#### EXERCISE
Write out, exactly as they stand, the line containing "Task: Switch to the Count of Traces tab" and all subsequent lines up to and including the final line of the records.

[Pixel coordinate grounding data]
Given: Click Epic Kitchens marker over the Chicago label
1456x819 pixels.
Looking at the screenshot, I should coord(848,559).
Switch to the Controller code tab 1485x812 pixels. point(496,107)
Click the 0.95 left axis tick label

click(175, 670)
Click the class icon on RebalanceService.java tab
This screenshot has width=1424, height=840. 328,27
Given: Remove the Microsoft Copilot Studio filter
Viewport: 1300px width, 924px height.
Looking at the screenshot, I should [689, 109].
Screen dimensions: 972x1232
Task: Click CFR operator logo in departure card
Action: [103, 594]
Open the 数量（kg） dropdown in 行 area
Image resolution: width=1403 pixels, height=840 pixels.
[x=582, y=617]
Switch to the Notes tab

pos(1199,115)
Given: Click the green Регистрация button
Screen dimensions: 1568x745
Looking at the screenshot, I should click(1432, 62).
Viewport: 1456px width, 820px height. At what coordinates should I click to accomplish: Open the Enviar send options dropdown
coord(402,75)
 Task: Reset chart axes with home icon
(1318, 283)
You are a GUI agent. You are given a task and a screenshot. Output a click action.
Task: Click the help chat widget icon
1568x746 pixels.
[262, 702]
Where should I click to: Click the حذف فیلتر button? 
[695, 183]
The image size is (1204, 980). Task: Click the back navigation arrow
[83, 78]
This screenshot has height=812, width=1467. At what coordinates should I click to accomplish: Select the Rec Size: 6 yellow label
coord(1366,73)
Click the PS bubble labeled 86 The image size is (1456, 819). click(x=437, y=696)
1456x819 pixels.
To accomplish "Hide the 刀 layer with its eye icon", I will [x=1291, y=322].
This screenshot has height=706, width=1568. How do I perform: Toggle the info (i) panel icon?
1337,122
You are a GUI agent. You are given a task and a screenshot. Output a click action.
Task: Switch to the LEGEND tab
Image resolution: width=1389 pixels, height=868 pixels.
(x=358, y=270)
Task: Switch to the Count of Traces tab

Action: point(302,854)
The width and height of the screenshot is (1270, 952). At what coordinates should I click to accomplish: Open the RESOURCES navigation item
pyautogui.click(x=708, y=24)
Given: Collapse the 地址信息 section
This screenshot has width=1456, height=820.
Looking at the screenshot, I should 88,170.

#### RESULT BELOW
Task: Switch to the Count of Traces tab

Action: point(302,854)
The width and height of the screenshot is (1270, 952). At what coordinates should I click to accomplish: Open the RESOURCES navigation item
pyautogui.click(x=708, y=24)
Given: Collapse the 地址信息 section
This screenshot has width=1456, height=820.
Looking at the screenshot, I should 88,170.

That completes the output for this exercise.